19

I have an excel spreadsheet with two cells in each row that I'd like to merge. Highlighting all the cells of interest and just merging from the cell formatter seems to just merge all the cells together, when instead I just want one merged cell per row. Any ideas how to do this?

I should note that one of the columns contains values (all are either true/false) and the other column is just a null cell.

jlv
  • 385

8 Answers8

27
  1. Merge the two cells in the first row by selecting Home > Alignment > Merge Cells command.
  2. Select the merged cell and select Home > Clipboard > Format Painter.
  3. Click and hold the first cell on the next row, and select all the range by dragging your mouse. (For example, if you merged cells A1 and B1 in the previous step, now select range A2:B99.)
  4. Excel applies the merge command individually to each row and you're done.
3

Excel has (had?) a Merge Across function. It's not on any of the toolbars by default, but is available as a customization. I usually add it to my Formatting toolbar, after the Merge Cells and Unmerge Cells buttons. (Right-click the toolbar, choose Customize, go to the Commands tab, select Format in the Categories list on the left, scroll down to find Merge Across, drag it to wherever you'd like.) Once it's on your toolbar, you can merge across however many cells with a single click. Important: Note that merging keeps the leftmost value only!

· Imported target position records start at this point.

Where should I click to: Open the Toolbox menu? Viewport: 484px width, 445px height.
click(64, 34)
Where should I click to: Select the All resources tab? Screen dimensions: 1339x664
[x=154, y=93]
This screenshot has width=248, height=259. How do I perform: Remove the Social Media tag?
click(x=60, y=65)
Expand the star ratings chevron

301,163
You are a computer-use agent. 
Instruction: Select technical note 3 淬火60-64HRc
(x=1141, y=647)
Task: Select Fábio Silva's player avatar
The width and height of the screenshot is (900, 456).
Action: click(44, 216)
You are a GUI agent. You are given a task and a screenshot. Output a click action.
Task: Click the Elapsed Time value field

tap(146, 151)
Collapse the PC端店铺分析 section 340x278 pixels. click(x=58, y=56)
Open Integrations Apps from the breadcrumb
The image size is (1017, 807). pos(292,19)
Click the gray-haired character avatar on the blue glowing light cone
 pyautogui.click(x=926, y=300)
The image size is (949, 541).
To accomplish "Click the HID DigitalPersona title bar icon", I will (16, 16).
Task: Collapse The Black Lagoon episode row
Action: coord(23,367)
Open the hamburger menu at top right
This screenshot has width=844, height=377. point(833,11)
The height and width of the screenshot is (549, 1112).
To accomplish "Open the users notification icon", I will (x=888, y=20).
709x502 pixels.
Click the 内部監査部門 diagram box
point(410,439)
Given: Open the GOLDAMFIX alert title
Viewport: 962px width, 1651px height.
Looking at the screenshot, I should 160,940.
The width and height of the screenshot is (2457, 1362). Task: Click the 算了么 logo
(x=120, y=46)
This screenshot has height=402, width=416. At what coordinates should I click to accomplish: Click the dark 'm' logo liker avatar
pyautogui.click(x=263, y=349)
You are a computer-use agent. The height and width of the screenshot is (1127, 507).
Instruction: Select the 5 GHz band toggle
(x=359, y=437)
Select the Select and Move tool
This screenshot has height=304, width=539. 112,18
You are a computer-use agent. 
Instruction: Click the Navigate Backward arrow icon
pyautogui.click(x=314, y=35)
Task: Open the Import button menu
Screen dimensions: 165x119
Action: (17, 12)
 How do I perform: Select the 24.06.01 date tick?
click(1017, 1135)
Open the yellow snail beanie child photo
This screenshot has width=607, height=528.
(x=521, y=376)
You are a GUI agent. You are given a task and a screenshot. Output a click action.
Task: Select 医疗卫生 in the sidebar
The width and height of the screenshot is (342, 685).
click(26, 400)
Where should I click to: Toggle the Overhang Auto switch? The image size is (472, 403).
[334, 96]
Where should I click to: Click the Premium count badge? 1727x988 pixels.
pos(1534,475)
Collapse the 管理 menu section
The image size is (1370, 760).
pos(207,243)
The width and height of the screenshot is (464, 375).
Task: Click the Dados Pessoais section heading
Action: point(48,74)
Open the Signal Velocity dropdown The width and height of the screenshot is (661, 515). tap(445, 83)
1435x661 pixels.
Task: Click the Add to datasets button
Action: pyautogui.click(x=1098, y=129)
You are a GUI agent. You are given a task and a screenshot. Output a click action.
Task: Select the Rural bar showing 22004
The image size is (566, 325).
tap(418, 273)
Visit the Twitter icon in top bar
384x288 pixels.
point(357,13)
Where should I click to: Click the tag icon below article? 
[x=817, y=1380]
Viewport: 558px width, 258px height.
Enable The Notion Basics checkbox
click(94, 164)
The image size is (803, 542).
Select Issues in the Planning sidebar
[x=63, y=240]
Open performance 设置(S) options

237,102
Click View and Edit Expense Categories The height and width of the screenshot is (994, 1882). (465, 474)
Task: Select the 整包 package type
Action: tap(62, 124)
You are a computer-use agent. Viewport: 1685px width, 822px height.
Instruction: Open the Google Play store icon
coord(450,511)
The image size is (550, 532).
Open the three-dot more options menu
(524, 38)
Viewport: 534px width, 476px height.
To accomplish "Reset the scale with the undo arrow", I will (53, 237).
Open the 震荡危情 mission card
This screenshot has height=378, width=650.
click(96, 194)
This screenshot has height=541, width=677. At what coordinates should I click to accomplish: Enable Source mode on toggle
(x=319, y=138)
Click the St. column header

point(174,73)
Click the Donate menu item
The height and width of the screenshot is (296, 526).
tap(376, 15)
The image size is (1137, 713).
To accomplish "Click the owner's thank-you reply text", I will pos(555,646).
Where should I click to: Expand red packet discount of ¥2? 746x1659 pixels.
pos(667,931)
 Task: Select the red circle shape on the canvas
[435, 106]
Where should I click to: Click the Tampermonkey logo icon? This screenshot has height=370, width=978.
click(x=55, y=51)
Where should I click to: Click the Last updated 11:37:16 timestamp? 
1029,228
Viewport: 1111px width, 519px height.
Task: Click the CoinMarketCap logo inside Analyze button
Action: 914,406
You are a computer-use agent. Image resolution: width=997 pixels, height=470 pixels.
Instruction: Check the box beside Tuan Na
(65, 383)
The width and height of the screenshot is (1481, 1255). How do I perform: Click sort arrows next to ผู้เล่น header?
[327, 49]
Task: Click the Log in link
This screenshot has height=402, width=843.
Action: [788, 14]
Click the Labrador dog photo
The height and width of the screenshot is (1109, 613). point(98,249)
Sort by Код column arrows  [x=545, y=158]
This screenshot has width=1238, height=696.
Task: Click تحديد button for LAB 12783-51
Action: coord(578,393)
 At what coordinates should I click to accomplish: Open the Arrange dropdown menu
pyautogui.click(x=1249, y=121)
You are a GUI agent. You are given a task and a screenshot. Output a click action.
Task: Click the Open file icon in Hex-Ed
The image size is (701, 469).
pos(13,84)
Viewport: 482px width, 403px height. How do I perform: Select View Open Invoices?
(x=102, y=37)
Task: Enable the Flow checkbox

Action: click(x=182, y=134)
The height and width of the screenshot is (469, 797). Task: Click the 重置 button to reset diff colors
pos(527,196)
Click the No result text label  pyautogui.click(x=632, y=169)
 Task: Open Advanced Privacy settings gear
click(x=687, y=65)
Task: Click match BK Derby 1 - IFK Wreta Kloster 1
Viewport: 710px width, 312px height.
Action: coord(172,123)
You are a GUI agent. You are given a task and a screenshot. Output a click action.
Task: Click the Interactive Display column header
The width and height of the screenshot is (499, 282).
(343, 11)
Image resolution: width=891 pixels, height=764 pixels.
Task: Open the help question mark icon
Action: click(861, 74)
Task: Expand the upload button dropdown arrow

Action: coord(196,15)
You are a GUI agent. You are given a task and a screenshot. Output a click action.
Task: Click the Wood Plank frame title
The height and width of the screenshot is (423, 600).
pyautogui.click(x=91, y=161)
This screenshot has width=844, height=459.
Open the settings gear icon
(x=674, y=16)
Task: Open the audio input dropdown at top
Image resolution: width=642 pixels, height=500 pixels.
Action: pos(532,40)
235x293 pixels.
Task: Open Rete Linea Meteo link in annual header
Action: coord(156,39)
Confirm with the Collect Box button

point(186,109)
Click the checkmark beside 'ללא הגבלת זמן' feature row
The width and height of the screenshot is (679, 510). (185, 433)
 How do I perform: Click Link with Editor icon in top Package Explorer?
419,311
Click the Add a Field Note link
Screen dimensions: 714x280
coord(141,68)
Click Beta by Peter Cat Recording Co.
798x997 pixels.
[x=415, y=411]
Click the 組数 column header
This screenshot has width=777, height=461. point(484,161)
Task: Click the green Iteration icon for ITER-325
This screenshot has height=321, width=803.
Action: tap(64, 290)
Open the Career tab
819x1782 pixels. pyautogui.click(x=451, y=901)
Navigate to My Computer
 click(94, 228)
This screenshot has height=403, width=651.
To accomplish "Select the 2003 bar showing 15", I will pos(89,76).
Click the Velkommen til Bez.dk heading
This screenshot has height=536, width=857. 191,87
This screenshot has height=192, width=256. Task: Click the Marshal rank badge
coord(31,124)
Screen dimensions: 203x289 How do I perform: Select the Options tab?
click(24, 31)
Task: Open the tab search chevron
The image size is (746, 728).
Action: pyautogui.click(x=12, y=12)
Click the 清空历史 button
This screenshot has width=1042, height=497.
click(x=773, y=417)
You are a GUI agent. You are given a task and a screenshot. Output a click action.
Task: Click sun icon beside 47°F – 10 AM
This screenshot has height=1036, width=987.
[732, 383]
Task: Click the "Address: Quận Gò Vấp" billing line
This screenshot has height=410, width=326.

Unfortunately, Excel 2007/2010 has totally broken/gotten rid of the whole customization feature, so if you're using one of the newer versions, you're stuck doing the Format Painter thing.

Martha
  • 938
0

use the =CONCATINATE() function to combine the data from multiple columns. Set it up in the first row and then fill down to the bottom of your data set.

Example. =CONCATENATE(A1,B1,C1)

Do not forget there will be no spaces or other dividing text between the data so if you need those you can insert manually (i.e. =CONCATENATE(A1," ",B1," ",C1)

0

Assuming you want to go from:

|       |      |
| True  |      |   #rows selected from here 
| False |      | 
| True  |      | 
| True  |      |   #down to here
|       |      |

to:

|       |      |
|     True     | 
|     False    | 
|     True     | 
|     True     | 
|       |      |

Highlight cell area you want to edit.
Home -> (Alignment) Merge and Center -> Merge Across.

0

as long as you do not have anything in the cells you want to merge then this method should work. merge the first two, then copy the merged cell. now select all the cells that you want to merge in the same fashion and paste.

Xantec
  • 2,479
0

Simply merge a couple of cells the way they should be, then copy the resulting cells and then Paste- Paste formatting on the other rows/columns. (Excel 2010)

Sop
  • 1
0

Would've loved a more elegant solution on this one.

Unfortunately, all merging actions throw the rest of the data out (keeps upper left, top most data only).

Not sure if this will help you (or if you still need a solution) but to circumvent this, I saved the file as a CSV, added a place-holder column with ____ as the text, and saved the file, then opened it in a text editor, and replaced ____, with an empty value.

Thus, the result was data,data first becoming data,____,data in the CSV file, then becoming datadata after replacing in the text editor.

Hope this helps someone, as you are unlikely to still need this after almost 5 years.

-2

Highlight the range of cell by -

Clicking on the drop down arrow next to "merge & center".